I arrived just on time at the rabbi’s home, an apartment on the second floor of a three-story brick building. Attached to the building was a one-story annex that looked like it once might have been used as a dentist’s office, but it now had a sign in Hebrew lettering that I couldn’t read. But the bottom line was in English: STRZYZOVER SYNAGOGUE. I was in the right place. I was about to have an audience with a Hasidic rabbi, the Strzyzover Rebbe no less, who would, without a doubt, be a tzaddik, a holy man, the repository of the wisdom of the sages and, specifically, of all things Strzyzov. In the Hasidic tradition, the mantle of Rebbe is passed down from father to son (sometimes to son-in-law), from generation to generation. My expectation was that the Strzyzover Rebbe possessed the folklore and oral history of the Jews of Strzyzov, which he would have inherited from his father, who in turn would have inherited it from his father, et cetera, et cetera, going back who knows how many generations. And he would have The Book, the Seyfer Strzyzov. Perhaps he, or the book, would speak of the Russ family, my family, and their life in the Old Country. It was the Holy Grail I had been looking for. And here I was at the temple.
The rebbetzin greeted me at the door. Knowing that a Hasidic woman wouldn’t shake hands with a man, I nodded my greeting. She led me into the kitchen and the rabbi immediately entered the room. He was a short man with a scraggly gray-white beard and peyes (sidelocks) tucked behind his ears. He wore black pants and laced-up shoes, white socks, a shirt buttoned to the neck (but no necktie), and a black brocade dressing gown. On his head was a large, round, wide-brimmed black felt hat. I was in the presence of a genuine Chasidishe Rebbe.
When I handed him the bottle of wine, the rabbi and his wife looked at the bottle briefly, then at each other, and then at me. You know how sometimes you bring someone a gift and they say “You shouldn’t have” but they really mean “Thank you”? Well, it was pretty obvious to me that both the rabbi and the rebbetzin had a “You shouldn’t have” look that really meant “You shouldn’t have.” No words were necessary, but it was clear that there was something wrong with bringing this bottle of wine into this house. Most likely its kashrut was certified by a rabbi whose authority was not recognized in the Hasidic world, but I did also have the slightly paranoid feeling that the very act of me, a nonreligious Jew, bringing the wine into this Hasidic home caused it somehow to transubstantiate, to go from kosher to non-kosher.

WHAT YOU NEED TO DO.
1/ In the passage about visiting the Strzyzover Rebbe, what English words appeared at the bottom of the sign on the annex?
2/ Summarize the passage about visiting the Strzyzover Rebbe in two sentences.
The entries that come after this passage were drawn from a separate source.

[Entries for locating text and elements]
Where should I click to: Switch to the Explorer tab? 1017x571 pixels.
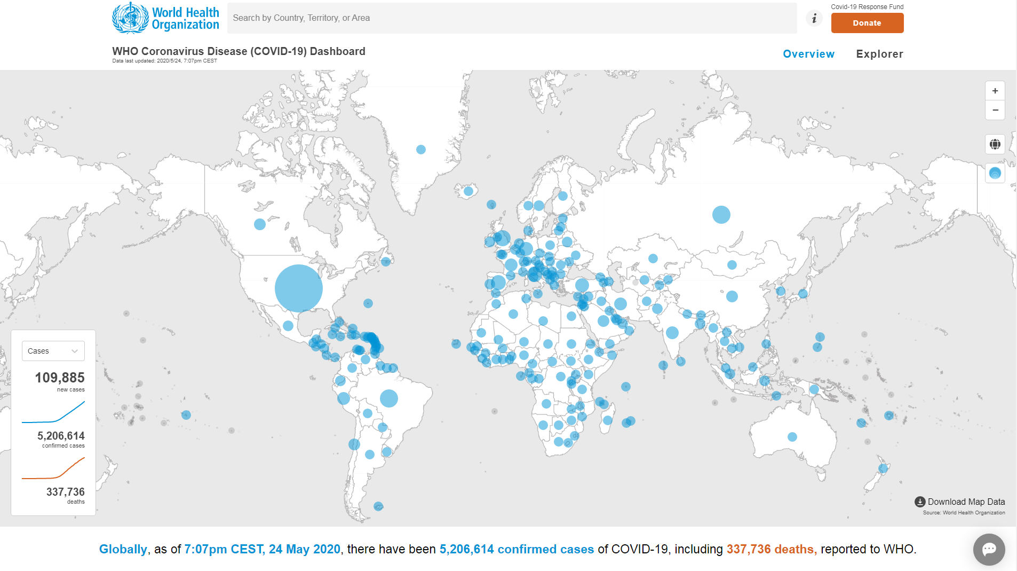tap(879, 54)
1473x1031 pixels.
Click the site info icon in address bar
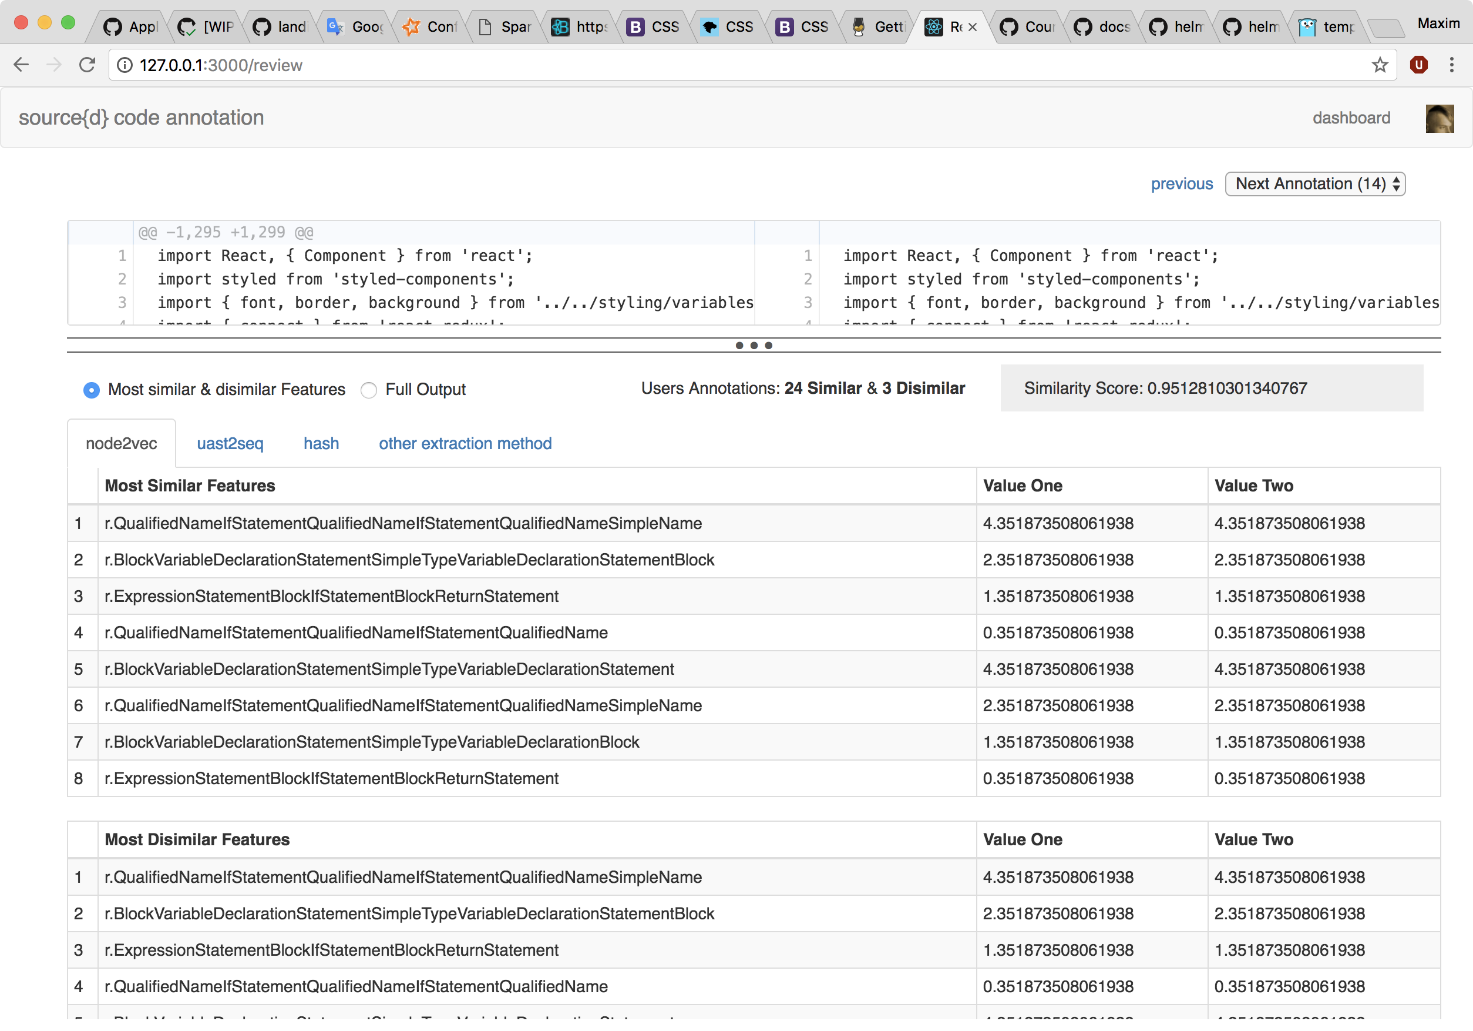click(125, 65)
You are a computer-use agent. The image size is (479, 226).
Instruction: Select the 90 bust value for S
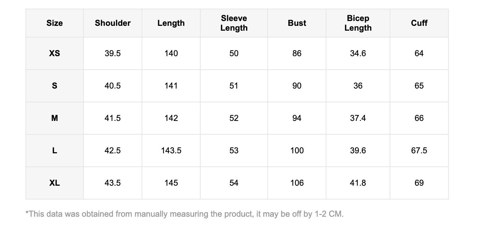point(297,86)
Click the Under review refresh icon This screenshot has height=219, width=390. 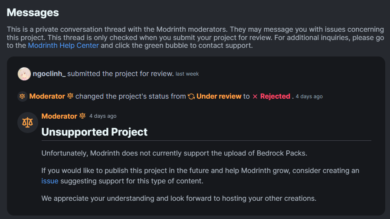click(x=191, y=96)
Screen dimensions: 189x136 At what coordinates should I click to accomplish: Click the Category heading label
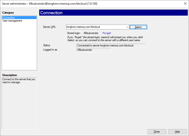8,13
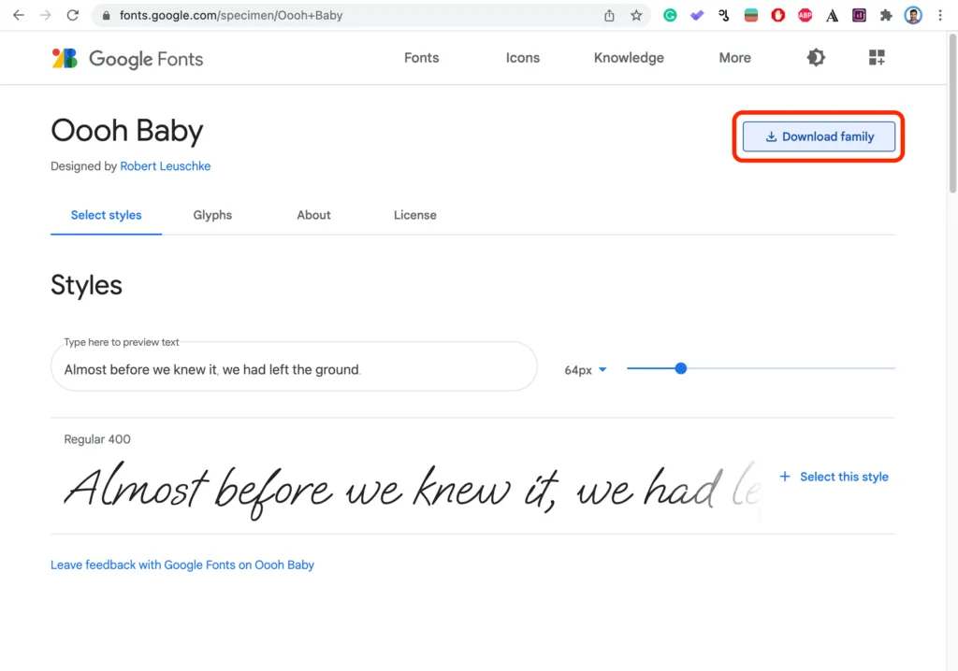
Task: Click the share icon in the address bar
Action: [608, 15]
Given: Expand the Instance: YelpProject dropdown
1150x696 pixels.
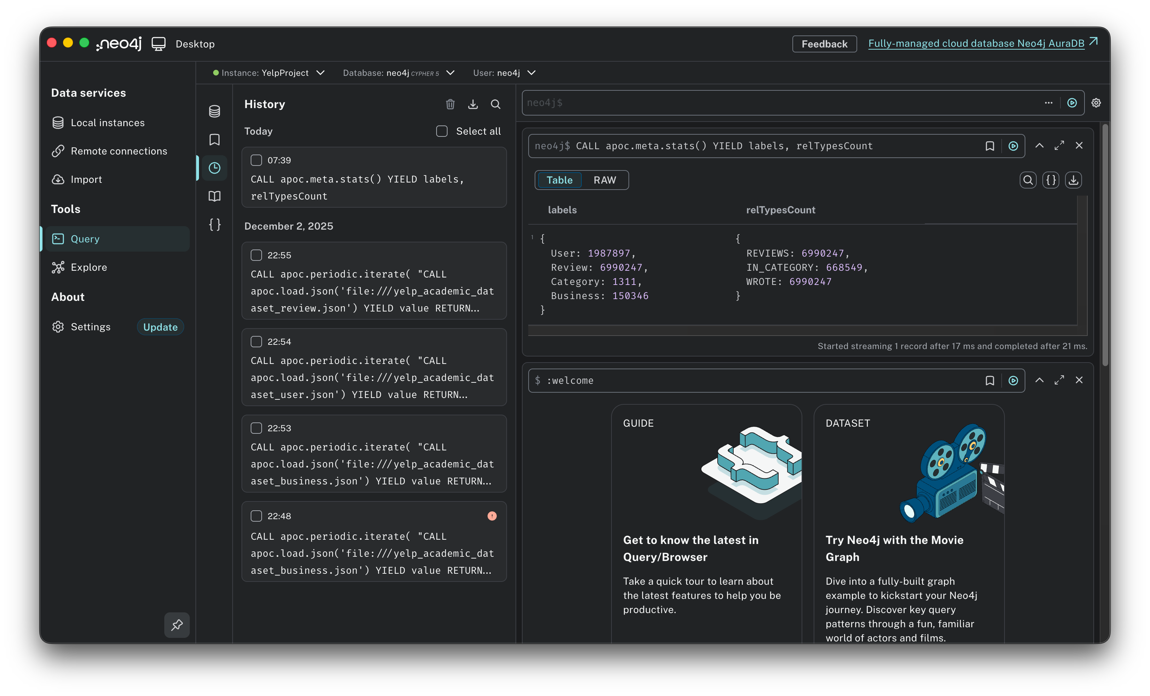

TASK SOLUTIONS.
1/ STRZYZOVER SYNAGOGUE

2/ The writer arrives at the Strzyzover Rebbe's home hoping the rabbi holds the inherited folklore and oral history of the Jews of Strzyzov, perhaps including word of the Russ family. After the rebbetzin greets the writer and the rabbi enters the kitchen in traditional Hasidic dress, the couple's looks make it clear that the bottle of wine the writer brings should not have been brought into their house.